Далматов кое-как стянул пиджак, попытался расстегнуть рубашку, но задубевшие пальцы не справлялись с мелкими пуговицами.
– Ты кроликов отравил. Ты их нарочно тогда отравил! Зачем?
– Яды испытывал. Можно на крысах, но крысы закончились. А кролики – неплохая замена. Если хочешь отомстить – я весь твой.
– За кроликов? Дай сюда. И сиди смирно. Тебе вообще лежать надо. Понимаешь? И лучше всего в больнице, а ты… кроличья чума. Я дурой была, что поверила в эту сказку.
Она расстегивала пуговицу за пуговицей, удивляясь, что кожа его холодна, разве что самую малость теплее ткани. И гематомы вспухали на ней не синим, а желто-зеленым, напоминающим трупные пятна.
– Ребенком, – возразил Илья. – Ты была ребенком, который верил в чудеса. А я тебя едва не… дозу не рассчитал. Я хотел, чтобы ты перестала кричать.
– Испугался?
– Тогда – не очень. Теперь – да.
Какая предельная откровенность. Саломея хмыкнула, говоря себе, что откровенность эта не значит ровным счетом ничего.
– Я рад, что не настолько ошибся, чтобы убить тебя, – Илья перехватил руку и прижал к влажной щеке. – Мне приятно находиться рядом с тобой.
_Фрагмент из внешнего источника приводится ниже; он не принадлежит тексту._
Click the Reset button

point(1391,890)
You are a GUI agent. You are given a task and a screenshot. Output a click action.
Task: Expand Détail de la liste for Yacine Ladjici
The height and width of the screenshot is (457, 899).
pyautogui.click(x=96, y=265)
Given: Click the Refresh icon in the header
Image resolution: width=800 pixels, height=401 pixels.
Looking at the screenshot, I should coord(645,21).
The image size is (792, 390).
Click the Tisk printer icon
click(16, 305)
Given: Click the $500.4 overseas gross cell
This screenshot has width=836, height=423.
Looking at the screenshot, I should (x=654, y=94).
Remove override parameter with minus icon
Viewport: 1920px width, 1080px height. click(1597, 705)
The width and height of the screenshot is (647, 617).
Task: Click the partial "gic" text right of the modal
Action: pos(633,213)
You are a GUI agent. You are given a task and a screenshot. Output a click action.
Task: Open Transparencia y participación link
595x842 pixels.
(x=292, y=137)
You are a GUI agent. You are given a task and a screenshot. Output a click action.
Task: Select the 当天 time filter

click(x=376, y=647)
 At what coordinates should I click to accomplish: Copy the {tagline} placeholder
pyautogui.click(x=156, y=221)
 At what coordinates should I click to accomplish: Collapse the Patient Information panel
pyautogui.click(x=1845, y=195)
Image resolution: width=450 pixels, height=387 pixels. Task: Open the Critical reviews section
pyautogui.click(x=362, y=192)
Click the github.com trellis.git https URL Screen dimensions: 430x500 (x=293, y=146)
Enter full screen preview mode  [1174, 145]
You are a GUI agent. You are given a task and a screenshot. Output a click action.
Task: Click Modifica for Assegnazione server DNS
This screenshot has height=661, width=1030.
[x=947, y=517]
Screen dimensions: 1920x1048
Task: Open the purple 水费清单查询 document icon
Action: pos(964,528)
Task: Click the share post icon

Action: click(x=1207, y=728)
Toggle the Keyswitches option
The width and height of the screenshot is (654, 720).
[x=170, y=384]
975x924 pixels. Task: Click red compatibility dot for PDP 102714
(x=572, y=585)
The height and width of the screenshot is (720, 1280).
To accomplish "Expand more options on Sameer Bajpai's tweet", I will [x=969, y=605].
На спине гематом было больше. Пятна сливались, кожа набухала сукровицей, вздувалась пузырями, которые растягивали татуировку. Причудливые петли черного Змея выделялись на белой коже как клеймо. И Саломея застыла, не смея прикоснуться к чудовищу, слишком живому для настоящей татуировки.
Рунный узор чешуй. Живые зеленые глаза. И черная нитка-язык, которая выглядывает из трещины змеиной пасти.
– Некоторые поступки имеют весьма трудновыводимые последствия, – сказал Далматов, подвигая кастрюлю. – Не обращай внимания.
Не обращать внимания на Змея – Саломея сразу поняла, что именовать его следует с уважением, – было никак не возможно.
– Это надо втереть в кожу. Сильно. – Илья зубами разорвал упаковку и вытряхнул бинт. – Там, где ссадины или крупные гематомы, – очень сильно. И если совсем крупные – то резать. Сможешь?
– Я – да. А ты?
Он неловко пожал плечами, а Змей ухмыльнулся: мол, нам и не так попадать случалось. И все же Саломея была осторожна настолько, насколько у нее получалось. Каждое прикосновение причиняло Далматову боль, хотя он и пытался притвориться, что все нормально.
Но он не железный. И не ледяной даже. Обыкновенный живой человек, которого избили.
– Не надо меня жалеть, – попросил Илья. – Поверь, я того не стою. Я буду говорить, так легче. А надо ли слушать – сама решай.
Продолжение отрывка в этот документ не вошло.